Everything from the first line of the data through the line with "You are a computer-use" is to be echoed exactly, minus the pictures.
:::
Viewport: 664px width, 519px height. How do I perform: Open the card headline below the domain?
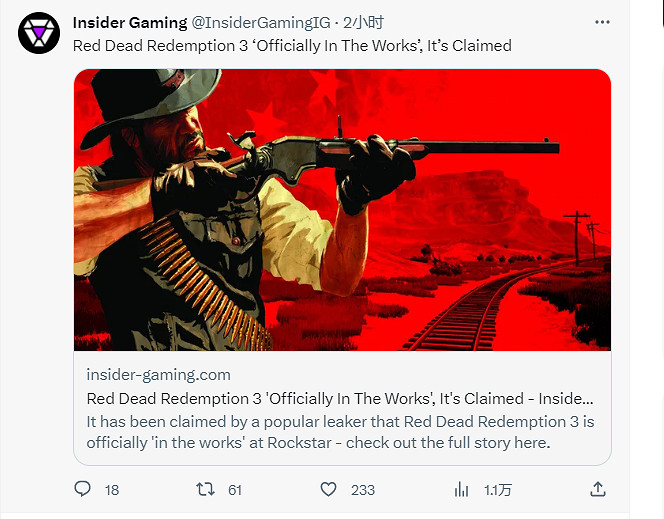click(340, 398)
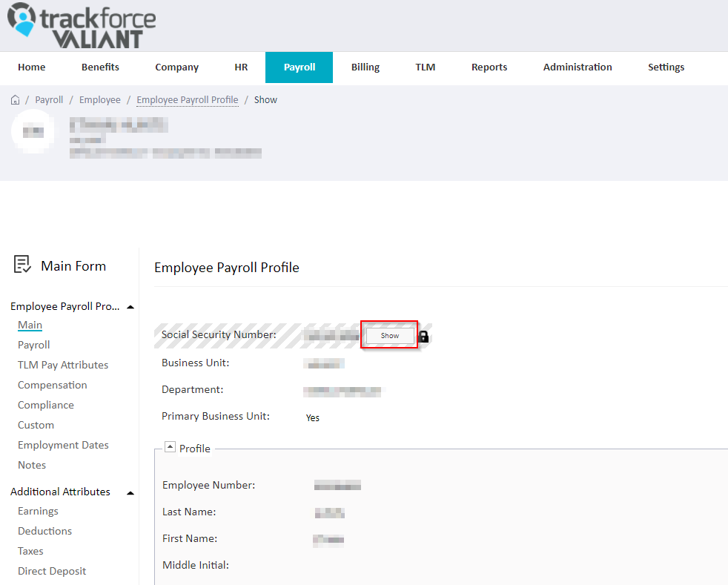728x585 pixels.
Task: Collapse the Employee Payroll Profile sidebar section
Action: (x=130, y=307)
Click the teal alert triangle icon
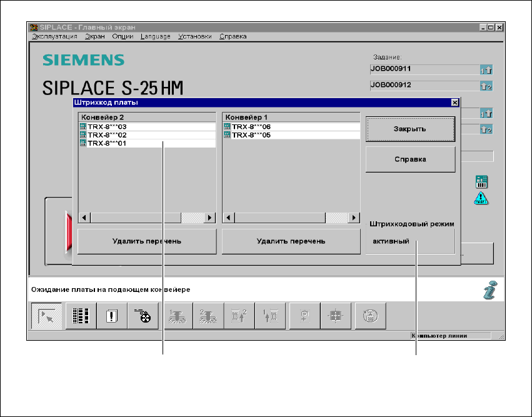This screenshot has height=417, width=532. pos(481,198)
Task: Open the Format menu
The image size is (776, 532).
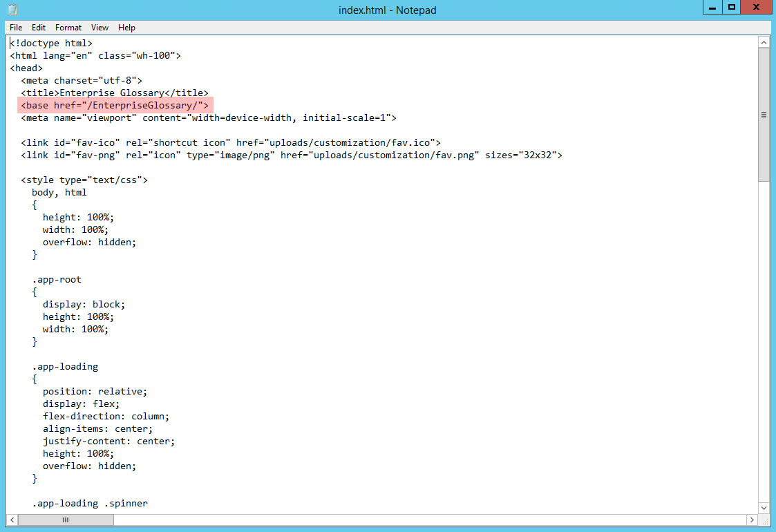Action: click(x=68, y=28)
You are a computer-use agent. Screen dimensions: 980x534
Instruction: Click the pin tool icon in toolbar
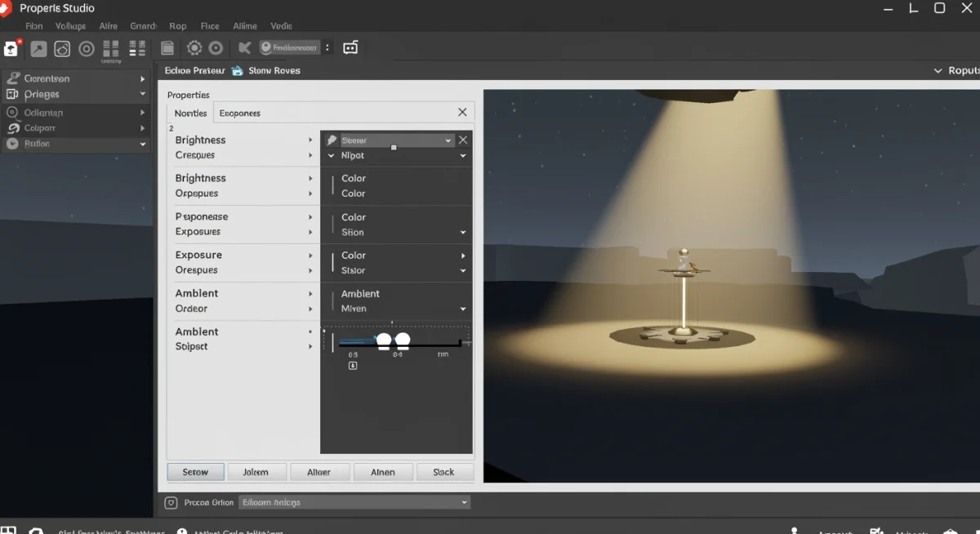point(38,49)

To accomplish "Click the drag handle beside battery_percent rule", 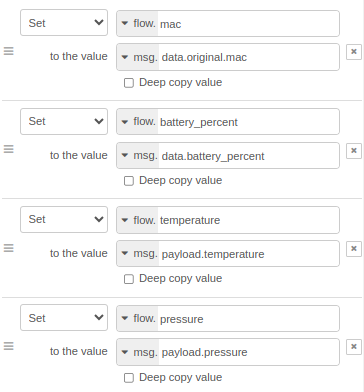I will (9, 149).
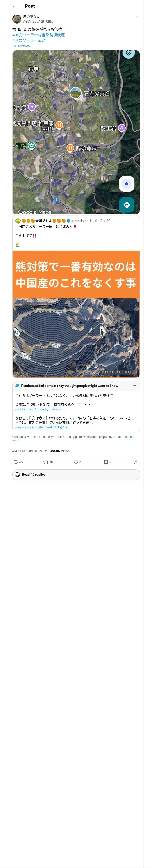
:::
RESPONSE FOR THIS EXERCISE:
Viewport: 664px width, 519px height. How do I perform: Open the card headline below the domain?
click(340, 398)
728x585 pixels.
Task: Collapse the Employee Payroll Profile sidebar section
Action: (x=130, y=307)
Click the teal alert triangle icon
This screenshot has height=417, width=532. pos(481,198)
Task: Open the Format menu
The image size is (776, 532).
Action: click(x=68, y=28)
You are a computer-use agent. Screen dimensions: 980x534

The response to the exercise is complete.